The Washington Post
WASHINGTON — Most Americans broadly endorse steps taken by the Bush administration to investigate and prosecute suspected terrorists and express little concern that these measures violate the rights of U.S. citizens or others caught up in the ongoing probes, according to a survey by The Washington Post and ABC News.
Six in 10 agree with President Bush that suspected terrorists should be tried in special military tribunals and not in U.S. criminal courts, a proposal that has come under increasing fire from civil libertarians as well as from some influential Democrats and Republicans on Capitol Hill.
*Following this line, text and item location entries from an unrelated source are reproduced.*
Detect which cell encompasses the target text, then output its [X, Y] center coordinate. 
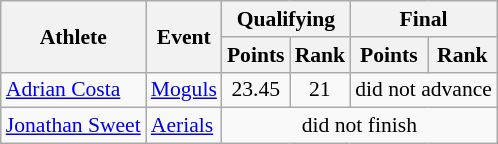
Jonathan Sweet [74, 126]
Final [424, 19]
21 [320, 90]
Event [184, 36]
did not finish [360, 126]
Qualifying [286, 19]
Aerials [184, 126]
23.45 [256, 90]
did not advance [424, 90]
Adrian Costa [74, 90]
Moguls [184, 90]
Athlete [74, 36]
Extract the [x, y] coordinate from the center of the cell holding the provided text.  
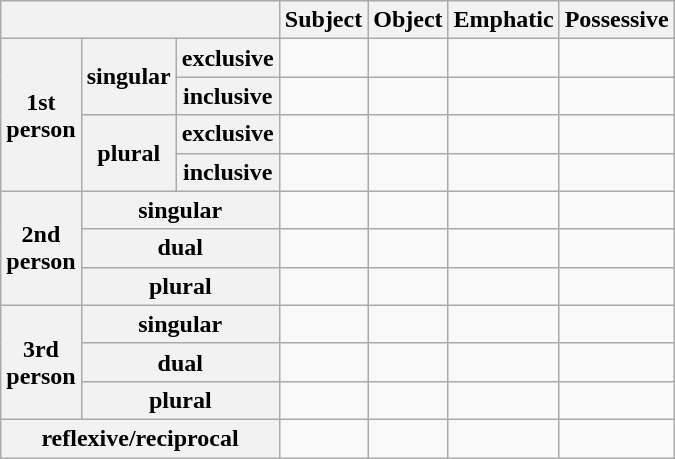
reflexive/reciprocal [140, 438]
Subject [323, 20]
2ndperson [41, 248]
Possessive [616, 20]
3rdperson [41, 362]
Emphatic [504, 20]
1stperson [41, 115]
Object [408, 20]
Search for the cell housing the specified text and yield its (x, y) center coordinate. 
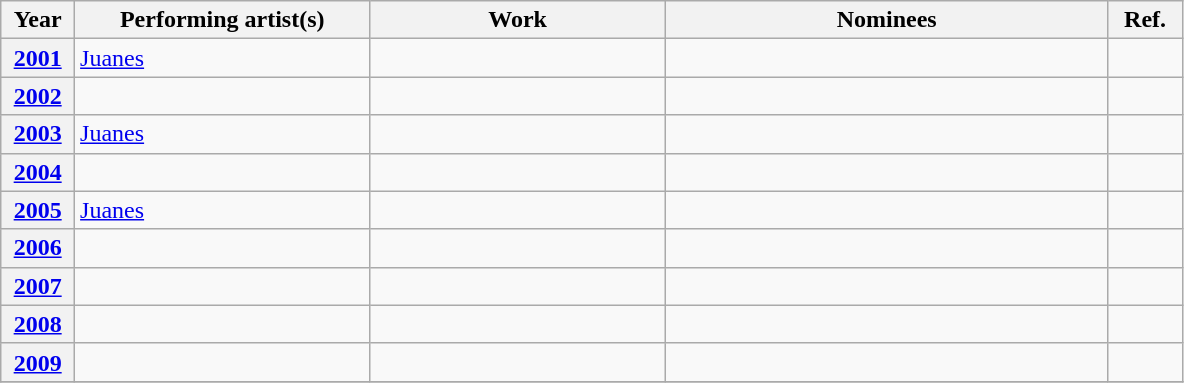
Work (518, 20)
2003 (38, 134)
2002 (38, 96)
Nominees (886, 20)
2009 (38, 362)
2001 (38, 58)
2007 (38, 286)
Year (38, 20)
Ref. (1145, 20)
2008 (38, 324)
Performing artist(s) (222, 20)
2004 (38, 172)
2005 (38, 210)
2006 (38, 248)
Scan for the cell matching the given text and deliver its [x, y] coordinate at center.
Seven in 10 Americans believe the government is doing enough to protect the civil rights of suspected terrorists. An equally large majority believes the government is sufficiently guarding the rights of Arab Americans and American Muslims and noncitizens from Arab and Muslim countries.
The Bush administration is "flying in the face of a lot of influential people, including senior members of the House and Senate from their own party," said Leslie Gelb, president of the Council on Foreign Relations. "Instead, they’re relying on public opinion."
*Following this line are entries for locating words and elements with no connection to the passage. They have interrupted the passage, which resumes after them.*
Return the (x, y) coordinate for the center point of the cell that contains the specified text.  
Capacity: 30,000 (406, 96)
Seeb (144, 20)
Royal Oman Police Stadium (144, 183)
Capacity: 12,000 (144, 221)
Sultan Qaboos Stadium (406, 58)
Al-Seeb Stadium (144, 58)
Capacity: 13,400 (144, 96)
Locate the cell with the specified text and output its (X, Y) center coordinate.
Nearly three out of four of those surveyed also agree that it should be legal for the federal government to wiretap conversations between suspected terrorists and their attorneys. An even larger majority — 79 percent — supports plans by federal prosecutors to interview about 5,000 young men here on temporary visas from the Middle East. And nearly nine in 10 believe the United States is justified in detaining about 600 foreign nationals for violating immigration laws.
"If we keep going the way we’re going with civil liberties, other countries are going to see us as a patsy," said Marta Salcedo, a dental office manager in Manhattan. "You have to change with the times."
Salcedo said she had little regard for the rights of suspects held in connection with the attacks. "They should torture them," she said. "Sometimes you have to do things that are uncivilized."
The apparent willingness of many Americans to place security above civil rights protections comes as no surprise to experts on public opinion.
"In periods of high stress and threat, support for civil liberties goes down," said George Marcus, a political scientist at Williams College. "Most Americans don’t think of rights as unqualified or universal. There are two codicils: rights are only for us American citizens; and two, rights assume that people are going to use them wisely or responsibly."